A turning point in Klee's career was his visit to Tunisia with Macke and
Louis Molliet in 1914. He was so overwhelmed by the intense light there that
he wrote:
"Color has taken possession of me; no longer do I have to chase
after it, I know that it has hold of me forever. That is the significance of
this blessed moment. Color and I are one. I am a painter."
He now built up
compositions of colored squares that have the radiance of the mosaics he saw
on his Italian sojourn. The watercolor
Red and White Domes (1914;
Collection of Clifford Odets, New York City) is distinctive of this period.

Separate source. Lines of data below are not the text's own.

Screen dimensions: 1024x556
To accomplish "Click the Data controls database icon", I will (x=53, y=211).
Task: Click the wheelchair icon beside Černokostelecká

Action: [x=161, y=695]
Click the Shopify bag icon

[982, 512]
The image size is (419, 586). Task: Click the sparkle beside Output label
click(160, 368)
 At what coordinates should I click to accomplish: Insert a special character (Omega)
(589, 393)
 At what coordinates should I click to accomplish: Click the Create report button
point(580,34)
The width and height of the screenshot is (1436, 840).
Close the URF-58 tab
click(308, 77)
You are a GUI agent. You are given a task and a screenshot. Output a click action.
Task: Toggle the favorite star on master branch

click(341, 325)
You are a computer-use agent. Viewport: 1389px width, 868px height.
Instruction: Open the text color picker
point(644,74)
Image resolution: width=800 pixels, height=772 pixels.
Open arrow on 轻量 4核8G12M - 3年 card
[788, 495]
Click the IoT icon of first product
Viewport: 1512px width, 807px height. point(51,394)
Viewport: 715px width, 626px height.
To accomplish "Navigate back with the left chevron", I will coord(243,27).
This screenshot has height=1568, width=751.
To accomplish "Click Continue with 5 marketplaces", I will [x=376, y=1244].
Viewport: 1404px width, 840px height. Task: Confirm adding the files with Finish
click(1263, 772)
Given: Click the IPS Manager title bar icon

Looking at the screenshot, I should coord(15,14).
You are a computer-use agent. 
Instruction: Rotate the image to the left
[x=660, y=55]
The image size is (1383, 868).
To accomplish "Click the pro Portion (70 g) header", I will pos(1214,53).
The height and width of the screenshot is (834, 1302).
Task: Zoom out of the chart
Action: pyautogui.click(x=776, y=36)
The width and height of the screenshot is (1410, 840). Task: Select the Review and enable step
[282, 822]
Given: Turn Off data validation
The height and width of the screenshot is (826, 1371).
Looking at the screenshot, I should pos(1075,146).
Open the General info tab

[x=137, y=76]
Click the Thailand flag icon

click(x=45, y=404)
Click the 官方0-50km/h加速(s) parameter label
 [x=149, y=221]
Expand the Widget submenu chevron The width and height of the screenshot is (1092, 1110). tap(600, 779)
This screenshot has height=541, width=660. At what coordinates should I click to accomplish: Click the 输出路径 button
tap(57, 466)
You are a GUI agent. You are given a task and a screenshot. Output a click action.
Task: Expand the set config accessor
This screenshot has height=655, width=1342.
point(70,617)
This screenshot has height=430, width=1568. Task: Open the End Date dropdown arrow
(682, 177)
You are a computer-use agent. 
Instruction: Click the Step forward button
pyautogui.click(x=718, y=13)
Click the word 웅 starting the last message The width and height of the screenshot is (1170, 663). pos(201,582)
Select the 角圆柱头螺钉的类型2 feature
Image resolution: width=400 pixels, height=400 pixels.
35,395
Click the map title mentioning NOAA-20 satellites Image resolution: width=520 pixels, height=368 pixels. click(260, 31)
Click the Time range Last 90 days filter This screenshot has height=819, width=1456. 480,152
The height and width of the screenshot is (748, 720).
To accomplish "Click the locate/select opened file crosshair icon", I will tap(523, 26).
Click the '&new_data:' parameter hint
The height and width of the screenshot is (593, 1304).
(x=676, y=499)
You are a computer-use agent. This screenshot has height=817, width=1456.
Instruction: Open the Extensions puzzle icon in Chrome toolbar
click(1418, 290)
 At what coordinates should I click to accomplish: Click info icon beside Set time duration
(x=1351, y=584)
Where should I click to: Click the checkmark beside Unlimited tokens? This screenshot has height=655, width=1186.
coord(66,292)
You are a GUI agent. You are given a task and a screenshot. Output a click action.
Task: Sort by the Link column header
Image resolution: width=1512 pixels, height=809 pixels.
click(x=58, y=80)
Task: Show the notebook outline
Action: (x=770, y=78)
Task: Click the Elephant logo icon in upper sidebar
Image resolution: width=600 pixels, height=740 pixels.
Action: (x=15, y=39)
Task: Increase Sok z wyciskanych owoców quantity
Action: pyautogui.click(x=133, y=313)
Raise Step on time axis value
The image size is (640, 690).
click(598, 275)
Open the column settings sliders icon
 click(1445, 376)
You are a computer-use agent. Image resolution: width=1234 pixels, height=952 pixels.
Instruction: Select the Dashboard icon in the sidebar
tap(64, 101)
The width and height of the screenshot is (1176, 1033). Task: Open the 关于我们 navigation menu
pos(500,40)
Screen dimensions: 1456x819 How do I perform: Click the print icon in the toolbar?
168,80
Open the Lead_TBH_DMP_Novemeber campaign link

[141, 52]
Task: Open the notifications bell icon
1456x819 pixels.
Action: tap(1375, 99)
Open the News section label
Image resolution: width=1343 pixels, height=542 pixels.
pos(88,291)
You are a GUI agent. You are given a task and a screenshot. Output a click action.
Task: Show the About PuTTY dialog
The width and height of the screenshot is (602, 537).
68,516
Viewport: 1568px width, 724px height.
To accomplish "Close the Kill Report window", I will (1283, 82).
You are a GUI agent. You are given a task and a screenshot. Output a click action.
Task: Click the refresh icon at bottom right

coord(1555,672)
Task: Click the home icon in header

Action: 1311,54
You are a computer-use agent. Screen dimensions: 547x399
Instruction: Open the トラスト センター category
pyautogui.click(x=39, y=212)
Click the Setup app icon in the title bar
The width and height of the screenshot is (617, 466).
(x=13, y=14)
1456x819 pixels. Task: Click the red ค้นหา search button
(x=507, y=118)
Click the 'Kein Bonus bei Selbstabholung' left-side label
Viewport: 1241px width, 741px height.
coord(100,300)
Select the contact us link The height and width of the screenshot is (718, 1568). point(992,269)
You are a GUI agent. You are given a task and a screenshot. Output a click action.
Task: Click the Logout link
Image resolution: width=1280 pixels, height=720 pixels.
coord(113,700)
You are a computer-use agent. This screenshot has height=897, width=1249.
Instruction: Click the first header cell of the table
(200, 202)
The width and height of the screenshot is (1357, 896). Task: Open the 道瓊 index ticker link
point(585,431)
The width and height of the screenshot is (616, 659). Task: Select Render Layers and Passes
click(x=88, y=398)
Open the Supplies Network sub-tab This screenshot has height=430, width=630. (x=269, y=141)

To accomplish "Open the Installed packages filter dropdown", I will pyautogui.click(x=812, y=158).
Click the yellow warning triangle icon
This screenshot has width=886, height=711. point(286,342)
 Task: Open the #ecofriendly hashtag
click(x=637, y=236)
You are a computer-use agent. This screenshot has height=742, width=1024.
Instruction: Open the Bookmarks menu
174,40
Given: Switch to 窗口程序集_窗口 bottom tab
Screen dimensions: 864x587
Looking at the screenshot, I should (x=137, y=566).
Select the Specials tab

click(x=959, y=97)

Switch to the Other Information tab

Klee often incorporated letters and numerals into his paintings, as in
Once Emerged from the Gray of Night
(1917-18; Klee Foundation, Berlin).
These, part of Klee's complex language of symbols and signs, are drawn from
the unconscious and used to obtain a poetic amalgam of abstraction and
reality. He wrote that "Art does not reproduce the visible, it makes
visible," and he pursued this goal in a wide range of media using an
amazingly inventive battery of techniques. Line and color predominate with
Klee, but he also produced series of works that explore mosaic and other
effects.
Klee taught at the BAUHAUS school after World War I, where his friend
Kandinsky was also a faculty member. In
Pedagogical Sketchbook (1925), one
of his several important essays on art theory, Klee tried to define and
analyze the primary visual elements and the ways in which they could be
applied. In 1931 he began teaching at Dusseldorf Academy, but he was
dismissed by the Nazis, who termed his work "degenerate." In 1933, Klee went
to Switzerland. There he came down with the crippling collagen disease
scleroderma, which forced him to develop a simpler style and eventually
killed him. The late works, characterized by heavy black lines, are often
reflections on death and war, but his last painting,
Still Life (1940; Felix Klee collection, Bern),
is a serene summation of his life's concerns as a creator.